@Ron_Bowman wrote:
@arencambre -
That is interesting. One thing I noticed is that the format you see for the statistical information is different from mine - maybe window size as I am on a computer and you may be on a tablet (that is beside the point at hand).
I decided to look up the difference between mean and average and found the following: "Average, also called the arithmetic mean, is the sum of all the values divided by the number of values. Whereas, mean is the average in the given data. In statistics, the mean is equal to the total number of observations divided by the number of observations"

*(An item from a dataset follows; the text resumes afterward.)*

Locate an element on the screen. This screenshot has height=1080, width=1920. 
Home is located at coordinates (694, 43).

That has slightly different meanings. Just out of curiosity, how many students took the quiz for each quiz for the results shown and how many were in the class? I am wondering if there were (hypothetically) 100 students in the class, 1 student took the quiz in 3 minutes (180 seconds) so the mean that Canvas calculates is 180/100 or 1.8 seconds. That calculation is actually an average whereas the mean would be the 180 - I am assuming that a quiz not taken is still counted in the sample with a time of 0. Just throwing something out there to see if we can find any semblance of sense out of the calculation. (I think I have the mean and average determined correctly)
Ron
Um, that is one wild quote. It appears you got it from https://www.cuemath.com/data/difference-between-average-and-mean/ ? It's bizarre as it's pretty much saying the same thing twice while falsely alleging it's saying different things.

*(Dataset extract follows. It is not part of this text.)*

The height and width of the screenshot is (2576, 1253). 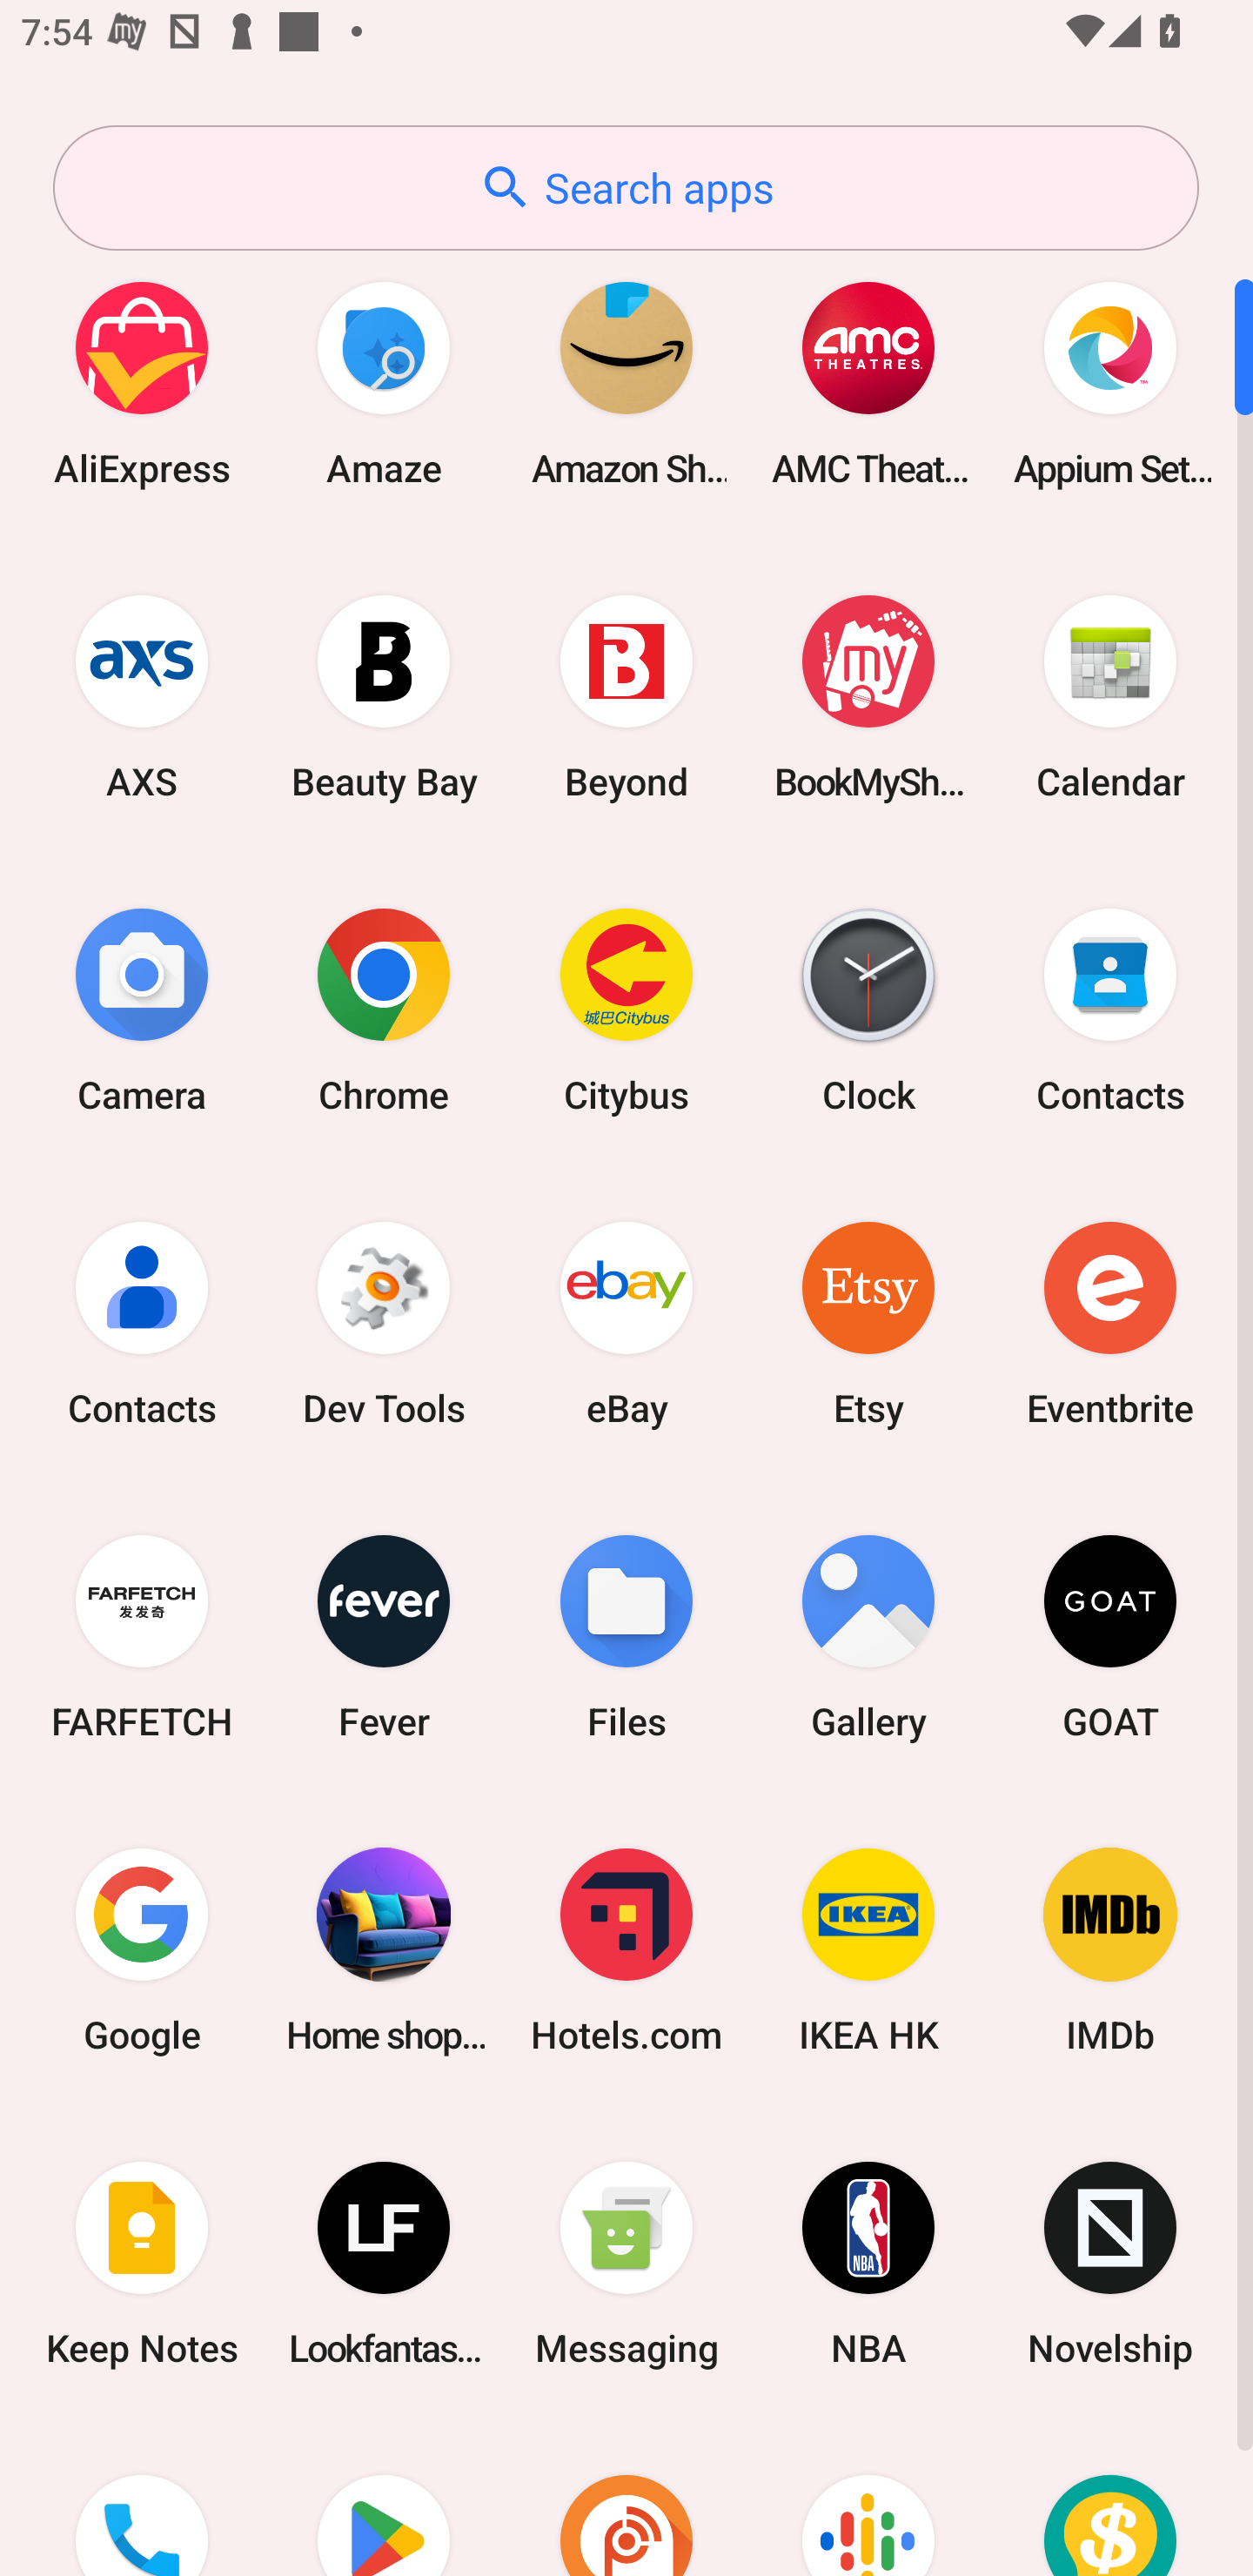 What do you see at coordinates (626, 383) in the screenshot?
I see `Amazon Shopping` at bounding box center [626, 383].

A mean is a form of an average. So are median, mode, and mid-range. But in common language, mean = average = sum of all items divided by count of items. If Canvas means something other than mean, it needs to change the word it uses.
For quizzes 1-3, all 113 students took it. For quiz 4, 109 students took it. I have a good sample size for all quizzes.
There is no way 113 students took quiz 3, a 19 question quiz, and averaged 3 seconds each. Two of the 113 students had a technical glitch, so I reassigned them an opportunity to retake the quiz. Their grades were fine, so it impossible for them to have warped the mean.
I am still coming up with no rational explanation for what this number is showing me. Even if we say "mean" is mislabeling the number, I am not clear what useful statistic this would possibly be.